15 Oct 2021 | Shu-wen Yang, Po-Han Chi, Yang-Sung Chuang, Cheng-I Jeff Lai, Kushal Lakhotia, Yist Y. Lin, Andy T. Liu, Jiatong Shi, Xuankai Chang, Guan-Ting Lin, Tzu-Hsien Huang, Wei-Cheng Tseng, Ko-tik Lee, Da-Rong Liu, Zili Huang, Shuyan Dong, Shang-Wen Li, Shinji Watanabe, Abdelrahman Mohamed, Hung-yi Lee
The Speech processing Universal PERformance Benchmark (SUPERB) is a comprehensive benchmark designed to evaluate the performance of self-supervised learning (SSL) models across a wide range of speech processing tasks. SUPERB provides a leaderboard and benchmark toolkit to assess the generalizability and reusability of SSL representations in various speech tasks. The benchmark includes ten tasks covering content, speaker, semantics, and paralinguistics, with limited labeled data and publicly available datasets to ensure fairness and accessibility.
The framework used in SUPERB leverages a frozen, shared pretrained model and task-specific lightweight prediction heads to solve all tasks. This approach minimizes architecture changes and allows for efficient evaluation of SSL representations. The results show that SSL representations, particularly those from models like wav2vec 2.0 and HuBERT, outperform traditional supervised methods and even conventional features like log mel filterbank (FBANK) in several tasks. These results demonstrate the potential of SSL representations to be powerful, generalizable, and reusable, enabling more efficient and effective speech processing.

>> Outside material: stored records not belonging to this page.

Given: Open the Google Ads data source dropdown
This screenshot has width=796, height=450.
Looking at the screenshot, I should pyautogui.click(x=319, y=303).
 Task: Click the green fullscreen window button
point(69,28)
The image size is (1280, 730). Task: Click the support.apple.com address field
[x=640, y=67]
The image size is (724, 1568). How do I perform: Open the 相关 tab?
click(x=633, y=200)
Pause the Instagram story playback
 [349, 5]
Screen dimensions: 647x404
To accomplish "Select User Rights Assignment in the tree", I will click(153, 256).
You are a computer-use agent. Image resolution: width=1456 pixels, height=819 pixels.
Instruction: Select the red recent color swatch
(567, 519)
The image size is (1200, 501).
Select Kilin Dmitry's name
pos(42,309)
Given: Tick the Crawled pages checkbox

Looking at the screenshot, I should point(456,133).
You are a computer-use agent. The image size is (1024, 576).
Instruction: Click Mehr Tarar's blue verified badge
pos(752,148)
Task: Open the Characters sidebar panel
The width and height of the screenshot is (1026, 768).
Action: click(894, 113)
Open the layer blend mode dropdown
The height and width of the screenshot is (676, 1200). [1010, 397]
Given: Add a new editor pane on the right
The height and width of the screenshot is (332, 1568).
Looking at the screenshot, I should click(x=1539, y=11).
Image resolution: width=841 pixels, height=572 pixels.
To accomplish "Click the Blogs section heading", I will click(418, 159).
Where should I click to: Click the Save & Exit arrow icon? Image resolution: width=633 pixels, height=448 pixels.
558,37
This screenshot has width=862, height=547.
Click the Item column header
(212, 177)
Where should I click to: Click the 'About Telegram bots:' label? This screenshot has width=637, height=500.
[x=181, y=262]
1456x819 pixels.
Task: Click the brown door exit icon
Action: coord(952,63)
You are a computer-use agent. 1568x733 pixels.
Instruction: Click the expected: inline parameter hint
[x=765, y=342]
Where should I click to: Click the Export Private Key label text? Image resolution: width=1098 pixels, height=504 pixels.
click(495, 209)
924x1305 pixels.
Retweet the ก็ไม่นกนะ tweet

SUPERB aims to democratize advancements in speech processing by providing a standardized benchmark for evaluating SSL models. The challenge encourages researchers to participate and submit results to drive the research frontier. The benchmark includes tasks such as automatic speech recognition (ASR), speaker identification (SID), speaker verification (ASV), emotion recognition (ER), and spoken language understanding (SLU), among others. The framework's simplicity and effectiveness highlight the importance of SSL in advancing speech processing research and applications.The Speech processing Universal PERformance Benchmark (SUPERB) is a comprehensive benchmark designed to evaluate the performance of self-supervised learning (SSL) models across a wide range of speech processing tasks. SUPERB provides a leaderboard and benchmark toolkit to assess the generalizability and reusability of SSL representations in various speech tasks. The benchmark includes ten tasks covering content, speaker, semantics, and paralinguistics, with limited labeled data and publicly available datasets to ensure fairness and accessibility.
The framework used in SUPERB leverages a frozen, shared pretrained model and task-specific lightweight prediction heads to solve all tasks. This approach minimizes architecture changes and allows for efficient evaluation of SSL representations. The results show that SSL representations, particularly those from models like wav2vec 2.0 and HuBERT, outperform traditional supervised methods and even conventional features like log mel filterbank (FBANK) in several tasks. These results demonstrate the potential of SSL representations to be powerful, generalizable, and reusable, enabling more efficient and effective speech processing.
SUPERB aims to democratize advancements in speech processing by providing a standardized benchmark for evaluating SSL models. The challenge encourages researchers to participate and submit results to drive the research frontier. The benchmark includes tasks such as automatic speech recognition (ASR), speaker identification (SID), speaker verification (ASV), emotion recognition (ER), and spoken language understanding (SLU), among others. The framework's simplicity and effectiveness highlight the importance of SSL in advancing speech processing research and applications.